[Start of section]

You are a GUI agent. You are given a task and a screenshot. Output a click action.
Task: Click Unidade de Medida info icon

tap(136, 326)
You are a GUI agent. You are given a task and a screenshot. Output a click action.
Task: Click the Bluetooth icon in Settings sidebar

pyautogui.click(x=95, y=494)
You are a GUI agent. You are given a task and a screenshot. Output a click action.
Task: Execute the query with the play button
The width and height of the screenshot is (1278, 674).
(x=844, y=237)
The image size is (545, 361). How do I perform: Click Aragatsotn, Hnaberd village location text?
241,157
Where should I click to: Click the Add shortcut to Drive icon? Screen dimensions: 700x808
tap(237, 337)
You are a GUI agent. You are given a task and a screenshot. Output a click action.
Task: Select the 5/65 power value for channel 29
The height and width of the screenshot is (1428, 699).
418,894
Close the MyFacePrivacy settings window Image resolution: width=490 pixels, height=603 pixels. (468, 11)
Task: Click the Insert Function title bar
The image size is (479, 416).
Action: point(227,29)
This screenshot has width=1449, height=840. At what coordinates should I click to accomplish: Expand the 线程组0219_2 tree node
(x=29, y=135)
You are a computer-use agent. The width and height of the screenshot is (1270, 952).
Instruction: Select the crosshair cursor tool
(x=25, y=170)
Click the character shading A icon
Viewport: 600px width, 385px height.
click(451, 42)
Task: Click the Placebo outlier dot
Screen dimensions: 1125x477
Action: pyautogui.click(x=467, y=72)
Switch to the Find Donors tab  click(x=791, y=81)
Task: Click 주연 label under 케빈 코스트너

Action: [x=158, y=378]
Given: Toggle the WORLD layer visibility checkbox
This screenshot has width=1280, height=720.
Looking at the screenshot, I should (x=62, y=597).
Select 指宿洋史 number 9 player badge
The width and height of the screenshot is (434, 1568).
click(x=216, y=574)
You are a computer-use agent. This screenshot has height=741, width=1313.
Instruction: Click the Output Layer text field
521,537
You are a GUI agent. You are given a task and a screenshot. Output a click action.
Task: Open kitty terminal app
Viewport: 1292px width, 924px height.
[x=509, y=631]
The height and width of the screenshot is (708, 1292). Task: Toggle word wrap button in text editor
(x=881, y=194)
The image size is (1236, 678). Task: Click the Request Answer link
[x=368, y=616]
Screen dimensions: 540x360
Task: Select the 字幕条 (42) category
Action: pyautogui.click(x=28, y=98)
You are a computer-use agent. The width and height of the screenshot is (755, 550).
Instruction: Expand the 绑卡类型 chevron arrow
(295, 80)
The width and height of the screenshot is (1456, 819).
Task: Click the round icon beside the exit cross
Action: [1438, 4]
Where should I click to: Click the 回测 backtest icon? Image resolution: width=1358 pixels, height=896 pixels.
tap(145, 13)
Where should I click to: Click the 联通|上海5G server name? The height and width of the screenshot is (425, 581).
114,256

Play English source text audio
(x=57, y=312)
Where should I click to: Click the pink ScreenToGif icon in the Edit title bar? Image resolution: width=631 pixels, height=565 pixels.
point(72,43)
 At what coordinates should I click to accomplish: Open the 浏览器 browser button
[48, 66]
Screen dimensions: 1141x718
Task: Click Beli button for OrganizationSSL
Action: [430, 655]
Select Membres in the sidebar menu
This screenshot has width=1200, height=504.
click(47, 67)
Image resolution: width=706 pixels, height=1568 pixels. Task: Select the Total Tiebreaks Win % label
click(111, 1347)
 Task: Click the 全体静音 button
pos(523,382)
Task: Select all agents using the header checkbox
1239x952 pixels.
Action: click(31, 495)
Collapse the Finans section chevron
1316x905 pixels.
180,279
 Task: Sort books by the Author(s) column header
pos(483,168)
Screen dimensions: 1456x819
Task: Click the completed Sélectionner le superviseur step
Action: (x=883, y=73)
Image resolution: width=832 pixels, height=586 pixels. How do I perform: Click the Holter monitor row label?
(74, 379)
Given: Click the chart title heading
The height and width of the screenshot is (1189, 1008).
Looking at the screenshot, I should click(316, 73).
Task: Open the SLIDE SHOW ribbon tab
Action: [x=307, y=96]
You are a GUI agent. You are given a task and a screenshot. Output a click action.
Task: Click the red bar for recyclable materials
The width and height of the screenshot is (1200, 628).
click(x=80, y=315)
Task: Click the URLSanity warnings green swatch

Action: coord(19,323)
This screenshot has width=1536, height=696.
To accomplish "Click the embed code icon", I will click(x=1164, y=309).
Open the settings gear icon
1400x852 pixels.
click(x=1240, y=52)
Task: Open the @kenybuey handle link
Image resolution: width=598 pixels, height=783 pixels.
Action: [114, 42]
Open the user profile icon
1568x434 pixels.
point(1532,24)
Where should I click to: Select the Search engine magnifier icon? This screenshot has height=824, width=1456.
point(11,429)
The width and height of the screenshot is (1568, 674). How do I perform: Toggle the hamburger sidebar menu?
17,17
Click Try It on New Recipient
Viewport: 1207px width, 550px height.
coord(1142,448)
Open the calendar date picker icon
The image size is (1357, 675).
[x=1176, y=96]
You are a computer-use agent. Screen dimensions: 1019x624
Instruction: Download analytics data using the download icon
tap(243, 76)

[End of section]

Task details >> Transcribe the lines above precisely, keeping each one unchanged.

Answer space >>
You are a GUI agent. You are given a task and a screenshot. Output a click action.
Task: Click Unidade de Medida info icon

tap(136, 326)
You are a GUI agent. You are given a task and a screenshot. Output a click action.
Task: Click the Bluetooth icon in Settings sidebar

pyautogui.click(x=95, y=494)
You are a GUI agent. You are given a task and a screenshot. Output a click action.
Task: Execute the query with the play button
The width and height of the screenshot is (1278, 674).
(x=844, y=237)
The image size is (545, 361). How do I perform: Click Aragatsotn, Hnaberd village location text?
241,157
Where should I click to: Click the Add shortcut to Drive icon? Screen dimensions: 700x808
tap(237, 337)
You are a GUI agent. You are given a task and a screenshot. Output a click action.
Task: Select the 5/65 power value for channel 29
The height and width of the screenshot is (1428, 699).
418,894
Close the MyFacePrivacy settings window Image resolution: width=490 pixels, height=603 pixels. (468, 11)
Task: Click the Insert Function title bar
The image size is (479, 416).
Action: point(227,29)
This screenshot has width=1449, height=840. At what coordinates should I click to accomplish: Expand the 线程组0219_2 tree node
(x=29, y=135)
You are a computer-use agent. The width and height of the screenshot is (1270, 952).
Instruction: Select the crosshair cursor tool
(x=25, y=170)
Click the character shading A icon
Viewport: 600px width, 385px height.
click(451, 42)
Task: Click the Placebo outlier dot
Screen dimensions: 1125x477
Action: pyautogui.click(x=467, y=72)
Switch to the Find Donors tab  click(x=791, y=81)
Task: Click 주연 label under 케빈 코스트너

Action: [x=158, y=378]
Given: Toggle the WORLD layer visibility checkbox
This screenshot has width=1280, height=720.
Looking at the screenshot, I should (x=62, y=597).
Select 指宿洋史 number 9 player badge
The width and height of the screenshot is (434, 1568).
click(x=216, y=574)
You are a computer-use agent. This screenshot has height=741, width=1313.
Instruction: Click the Output Layer text field
521,537
You are a GUI agent. You are given a task and a screenshot. Output a click action.
Task: Open kitty terminal app
Viewport: 1292px width, 924px height.
[x=509, y=631]
The height and width of the screenshot is (708, 1292). Task: Toggle word wrap button in text editor
(x=881, y=194)
The image size is (1236, 678). Task: Click the Request Answer link
[x=368, y=616]
Screen dimensions: 540x360
Task: Select the 字幕条 (42) category
Action: pyautogui.click(x=28, y=98)
You are a computer-use agent. The width and height of the screenshot is (755, 550).
Instruction: Expand the 绑卡类型 chevron arrow
(295, 80)
The width and height of the screenshot is (1456, 819).
Task: Click the round icon beside the exit cross
Action: [1438, 4]
Where should I click to: Click the 回测 backtest icon? Image resolution: width=1358 pixels, height=896 pixels.
tap(145, 13)
Where should I click to: Click the 联通|上海5G server name? The height and width of the screenshot is (425, 581).
114,256

Play English source text audio
(x=57, y=312)
Where should I click to: Click the pink ScreenToGif icon in the Edit title bar? Image resolution: width=631 pixels, height=565 pixels.
point(72,43)
 At what coordinates should I click to accomplish: Open the 浏览器 browser button
[48, 66]
Screen dimensions: 1141x718
Task: Click Beli button for OrganizationSSL
Action: [430, 655]
Select Membres in the sidebar menu
This screenshot has width=1200, height=504.
click(47, 67)
Image resolution: width=706 pixels, height=1568 pixels. Task: Select the Total Tiebreaks Win % label
click(111, 1347)
 Task: Click the 全体静音 button
pos(523,382)
Task: Select all agents using the header checkbox
1239x952 pixels.
Action: click(31, 495)
Collapse the Finans section chevron
1316x905 pixels.
180,279
 Task: Sort books by the Author(s) column header
pos(483,168)
Screen dimensions: 1456x819
Task: Click the completed Sélectionner le superviseur step
Action: (x=883, y=73)
Image resolution: width=832 pixels, height=586 pixels. How do I perform: Click the Holter monitor row label?
(74, 379)
Given: Click the chart title heading
The height and width of the screenshot is (1189, 1008).
Looking at the screenshot, I should click(316, 73).
Task: Open the SLIDE SHOW ribbon tab
Action: [x=307, y=96]
You are a GUI agent. You are given a task and a screenshot. Output a click action.
Task: Click the red bar for recyclable materials
The width and height of the screenshot is (1200, 628).
click(x=80, y=315)
Task: Click the URLSanity warnings green swatch

Action: coord(19,323)
This screenshot has width=1536, height=696.
To accomplish "Click the embed code icon", I will click(x=1164, y=309).
Open the settings gear icon
1400x852 pixels.
click(x=1240, y=52)
Task: Open the @kenybuey handle link
Image resolution: width=598 pixels, height=783 pixels.
Action: [114, 42]
Open the user profile icon
1568x434 pixels.
point(1532,24)
Where should I click to: Select the Search engine magnifier icon? This screenshot has height=824, width=1456.
point(11,429)
The width and height of the screenshot is (1568, 674). How do I perform: Toggle the hamburger sidebar menu?
17,17
Click Try It on New Recipient
Viewport: 1207px width, 550px height.
coord(1142,448)
Open the calendar date picker icon
The image size is (1357, 675).
[x=1176, y=96]
You are a computer-use agent. Screen dimensions: 1019x624
Instruction: Download analytics data using the download icon
tap(243, 76)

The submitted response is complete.